Stata The Stata listserver
[Date Prev][Date Next][Thread Prev][Thread Next][Date index][Thread index]

Re: st: avoiding StatTransfer: huge / large / big dataset from SAS / csv


From   Nick Winter <nw53@cornell.edu>
To   statalist@hsphsun2.harvard.edu
Subject   Re: st: avoiding StatTransfer: huge / large / big dataset from SAS / csv
Date   Tue, 26 Oct 2004 12:23:41 -0400

One approach is to use Stata to split up the giant CSV file into chunks, using the -file- command. The program pasted below should do it:

program splitmyfiles
* splitmyfiles infilename outputstub chunk_size
version 8.2

args input outstub size

tempname in out
file open `in' using `input' , read text
qui file open `out' using `outstub'_1.csv , write text replace

local fnum 1
local i 1
file read `in' line
while !r(eof) {
file write `out' `"`line'"' _n
local ++i
if !mod(`i'-1,`size') {
file close `out'
local ++fnum
qui file open `out' using `outstub'_`fnum'.csv , write text replace
di "." _c
}
file read `in' line
}
file close `in'
file close `out'

end


The syntax would be something like:

. splitmyfiles rawdata.csv piece 1000000

This would take "rawdata.csv" and split it into piece_1.csv, piece_2.csv, etc., each with 1 million lines.

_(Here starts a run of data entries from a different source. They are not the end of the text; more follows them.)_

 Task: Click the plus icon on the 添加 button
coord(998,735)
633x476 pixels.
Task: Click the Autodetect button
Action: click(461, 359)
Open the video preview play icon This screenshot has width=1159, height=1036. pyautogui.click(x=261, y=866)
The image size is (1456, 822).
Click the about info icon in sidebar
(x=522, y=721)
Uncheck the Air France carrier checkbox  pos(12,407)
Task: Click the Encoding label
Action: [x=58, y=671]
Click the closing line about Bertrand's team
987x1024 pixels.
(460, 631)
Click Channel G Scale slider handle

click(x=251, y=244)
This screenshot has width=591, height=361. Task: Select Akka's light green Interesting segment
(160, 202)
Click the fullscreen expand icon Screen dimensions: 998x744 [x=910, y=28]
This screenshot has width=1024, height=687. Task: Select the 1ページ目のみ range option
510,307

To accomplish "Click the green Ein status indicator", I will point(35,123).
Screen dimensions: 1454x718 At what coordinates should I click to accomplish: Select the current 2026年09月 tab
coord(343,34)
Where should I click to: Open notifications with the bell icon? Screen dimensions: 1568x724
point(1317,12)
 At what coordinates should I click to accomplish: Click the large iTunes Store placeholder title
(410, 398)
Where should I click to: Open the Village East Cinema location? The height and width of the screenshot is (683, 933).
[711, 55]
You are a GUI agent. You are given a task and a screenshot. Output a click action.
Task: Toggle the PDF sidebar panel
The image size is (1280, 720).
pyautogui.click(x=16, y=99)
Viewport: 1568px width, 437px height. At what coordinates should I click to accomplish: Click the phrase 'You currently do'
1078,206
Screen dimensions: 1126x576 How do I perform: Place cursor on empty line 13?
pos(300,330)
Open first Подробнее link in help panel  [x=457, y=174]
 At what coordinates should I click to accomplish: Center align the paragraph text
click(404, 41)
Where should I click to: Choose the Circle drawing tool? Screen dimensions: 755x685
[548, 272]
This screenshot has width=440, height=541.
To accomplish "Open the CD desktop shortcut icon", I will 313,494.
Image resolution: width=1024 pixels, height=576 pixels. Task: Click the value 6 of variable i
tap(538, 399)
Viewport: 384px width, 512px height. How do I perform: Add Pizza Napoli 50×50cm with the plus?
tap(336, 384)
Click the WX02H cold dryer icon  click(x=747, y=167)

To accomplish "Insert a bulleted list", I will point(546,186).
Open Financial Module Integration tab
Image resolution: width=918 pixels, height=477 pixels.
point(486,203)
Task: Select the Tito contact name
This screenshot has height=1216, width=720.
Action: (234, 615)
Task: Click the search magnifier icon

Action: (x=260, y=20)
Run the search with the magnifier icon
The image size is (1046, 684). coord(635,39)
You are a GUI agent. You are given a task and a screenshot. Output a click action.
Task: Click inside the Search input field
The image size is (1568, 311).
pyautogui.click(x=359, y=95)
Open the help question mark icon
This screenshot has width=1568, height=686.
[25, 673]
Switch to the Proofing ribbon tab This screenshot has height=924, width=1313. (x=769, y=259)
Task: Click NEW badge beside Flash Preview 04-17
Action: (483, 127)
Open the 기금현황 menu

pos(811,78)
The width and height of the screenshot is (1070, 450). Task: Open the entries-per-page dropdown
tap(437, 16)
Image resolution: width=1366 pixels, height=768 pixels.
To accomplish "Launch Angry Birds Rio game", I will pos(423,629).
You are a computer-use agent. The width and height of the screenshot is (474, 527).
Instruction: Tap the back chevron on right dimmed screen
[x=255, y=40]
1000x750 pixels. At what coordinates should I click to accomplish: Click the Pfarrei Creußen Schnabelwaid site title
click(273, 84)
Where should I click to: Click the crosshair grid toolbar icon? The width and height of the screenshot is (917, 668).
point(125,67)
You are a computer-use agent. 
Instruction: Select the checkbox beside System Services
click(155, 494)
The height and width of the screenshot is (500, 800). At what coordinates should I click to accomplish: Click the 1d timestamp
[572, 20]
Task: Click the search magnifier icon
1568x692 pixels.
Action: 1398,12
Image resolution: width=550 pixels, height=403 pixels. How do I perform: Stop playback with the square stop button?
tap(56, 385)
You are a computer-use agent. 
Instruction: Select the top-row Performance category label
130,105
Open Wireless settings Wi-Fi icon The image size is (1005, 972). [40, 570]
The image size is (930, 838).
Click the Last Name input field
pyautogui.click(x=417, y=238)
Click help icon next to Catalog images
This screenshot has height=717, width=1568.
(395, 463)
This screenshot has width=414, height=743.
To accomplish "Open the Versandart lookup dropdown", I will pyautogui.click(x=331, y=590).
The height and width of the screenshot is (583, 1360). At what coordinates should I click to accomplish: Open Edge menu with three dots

There may be better ways, of course.

--NW






At 11:23 AM 10/26/2004 -0400, you wrote:

Hello,

I am trying to get a ~3 GB .csv dataset into Stata. I don't think it
will be anywhere near 3 GB once in Stata, but there it is, on my
computer, taunting me. It is too big to open even using a text editor.
When I set my memory to 750M, I am able to read in nearly 7 million
observations into Stata, and then its full.

The original dataset is actually in EBCDIC. I used a very simple SAS
routine to read the zoned decimal data (that is key), and then
exported the dataset to a .csv file. I have pretty much _no_
experience with SAS whatsoever. The only reason I got involved with it
is because it can read zoned/packed decimal data.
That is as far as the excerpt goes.